[Stored entries]
○ ○ ○ ○ ○

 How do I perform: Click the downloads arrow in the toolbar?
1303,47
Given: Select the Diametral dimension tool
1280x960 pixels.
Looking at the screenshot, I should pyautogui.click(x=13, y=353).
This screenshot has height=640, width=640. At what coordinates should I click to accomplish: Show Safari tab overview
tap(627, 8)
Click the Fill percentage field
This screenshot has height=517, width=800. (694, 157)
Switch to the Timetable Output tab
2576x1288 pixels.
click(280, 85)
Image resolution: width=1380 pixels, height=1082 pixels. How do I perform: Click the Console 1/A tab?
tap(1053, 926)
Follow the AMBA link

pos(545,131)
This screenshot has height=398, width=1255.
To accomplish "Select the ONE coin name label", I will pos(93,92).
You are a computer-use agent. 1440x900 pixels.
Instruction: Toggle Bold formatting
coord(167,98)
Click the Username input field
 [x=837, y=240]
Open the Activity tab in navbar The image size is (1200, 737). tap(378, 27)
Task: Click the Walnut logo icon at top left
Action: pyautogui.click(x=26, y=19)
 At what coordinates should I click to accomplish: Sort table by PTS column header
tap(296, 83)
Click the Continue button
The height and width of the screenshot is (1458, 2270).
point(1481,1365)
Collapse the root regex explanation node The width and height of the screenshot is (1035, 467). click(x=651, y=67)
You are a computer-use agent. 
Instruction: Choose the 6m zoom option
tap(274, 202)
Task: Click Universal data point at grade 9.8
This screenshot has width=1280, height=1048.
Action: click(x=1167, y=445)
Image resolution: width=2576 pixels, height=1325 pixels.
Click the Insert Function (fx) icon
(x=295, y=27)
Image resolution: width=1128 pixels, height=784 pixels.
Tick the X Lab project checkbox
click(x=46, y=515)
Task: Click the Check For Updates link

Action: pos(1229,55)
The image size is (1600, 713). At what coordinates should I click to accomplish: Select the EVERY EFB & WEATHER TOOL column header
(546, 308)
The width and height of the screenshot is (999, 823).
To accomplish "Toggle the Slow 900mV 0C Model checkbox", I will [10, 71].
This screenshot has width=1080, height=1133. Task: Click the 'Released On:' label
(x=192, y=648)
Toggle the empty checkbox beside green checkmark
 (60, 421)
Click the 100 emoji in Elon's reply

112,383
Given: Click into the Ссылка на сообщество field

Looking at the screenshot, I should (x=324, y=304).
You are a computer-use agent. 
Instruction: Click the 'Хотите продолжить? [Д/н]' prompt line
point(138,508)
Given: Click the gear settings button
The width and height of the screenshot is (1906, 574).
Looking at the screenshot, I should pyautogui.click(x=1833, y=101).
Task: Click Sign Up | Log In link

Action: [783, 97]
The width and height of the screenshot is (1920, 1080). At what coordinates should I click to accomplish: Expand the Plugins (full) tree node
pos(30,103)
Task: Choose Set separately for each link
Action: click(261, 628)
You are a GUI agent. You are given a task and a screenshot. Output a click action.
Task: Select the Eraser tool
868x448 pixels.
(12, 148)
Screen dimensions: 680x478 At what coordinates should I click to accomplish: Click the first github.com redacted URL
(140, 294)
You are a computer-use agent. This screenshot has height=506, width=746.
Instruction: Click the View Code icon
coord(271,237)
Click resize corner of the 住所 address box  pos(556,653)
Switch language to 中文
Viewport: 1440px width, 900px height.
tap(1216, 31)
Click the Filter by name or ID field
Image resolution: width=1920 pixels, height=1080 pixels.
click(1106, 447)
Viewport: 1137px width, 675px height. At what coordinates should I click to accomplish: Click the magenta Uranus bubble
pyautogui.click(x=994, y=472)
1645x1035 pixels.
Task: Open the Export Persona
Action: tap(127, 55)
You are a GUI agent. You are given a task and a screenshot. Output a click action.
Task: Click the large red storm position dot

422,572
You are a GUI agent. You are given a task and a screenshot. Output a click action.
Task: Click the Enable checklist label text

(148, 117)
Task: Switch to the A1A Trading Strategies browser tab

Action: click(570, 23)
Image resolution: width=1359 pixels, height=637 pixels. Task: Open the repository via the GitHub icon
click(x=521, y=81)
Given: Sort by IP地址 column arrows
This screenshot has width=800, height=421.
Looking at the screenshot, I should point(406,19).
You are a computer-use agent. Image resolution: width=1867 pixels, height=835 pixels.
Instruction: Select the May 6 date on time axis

○ ○ ○ ○ ○

§ **Written task**:
Update the material starting at its first line and ending at the line that contains "Action: pyautogui.click(x=26, y=19)": replace "Username" with "Email" and keep everything else unchanged.

§ **Right answer**:
 How do I perform: Click the downloads arrow in the toolbar?
1303,47
Given: Select the Diametral dimension tool
1280x960 pixels.
Looking at the screenshot, I should pyautogui.click(x=13, y=353).
This screenshot has height=640, width=640. At what coordinates should I click to accomplish: Show Safari tab overview
tap(627, 8)
Click the Fill percentage field
This screenshot has height=517, width=800. (694, 157)
Switch to the Timetable Output tab
2576x1288 pixels.
click(280, 85)
Image resolution: width=1380 pixels, height=1082 pixels. How do I perform: Click the Console 1/A tab?
tap(1053, 926)
Follow the AMBA link

pos(545,131)
This screenshot has height=398, width=1255.
To accomplish "Select the ONE coin name label", I will pos(93,92).
You are a computer-use agent. 1440x900 pixels.
Instruction: Toggle Bold formatting
coord(167,98)
Click the Email input field
 [x=837, y=240]
Open the Activity tab in navbar The image size is (1200, 737). tap(378, 27)
Task: Click the Walnut logo icon at top left
Action: pyautogui.click(x=26, y=19)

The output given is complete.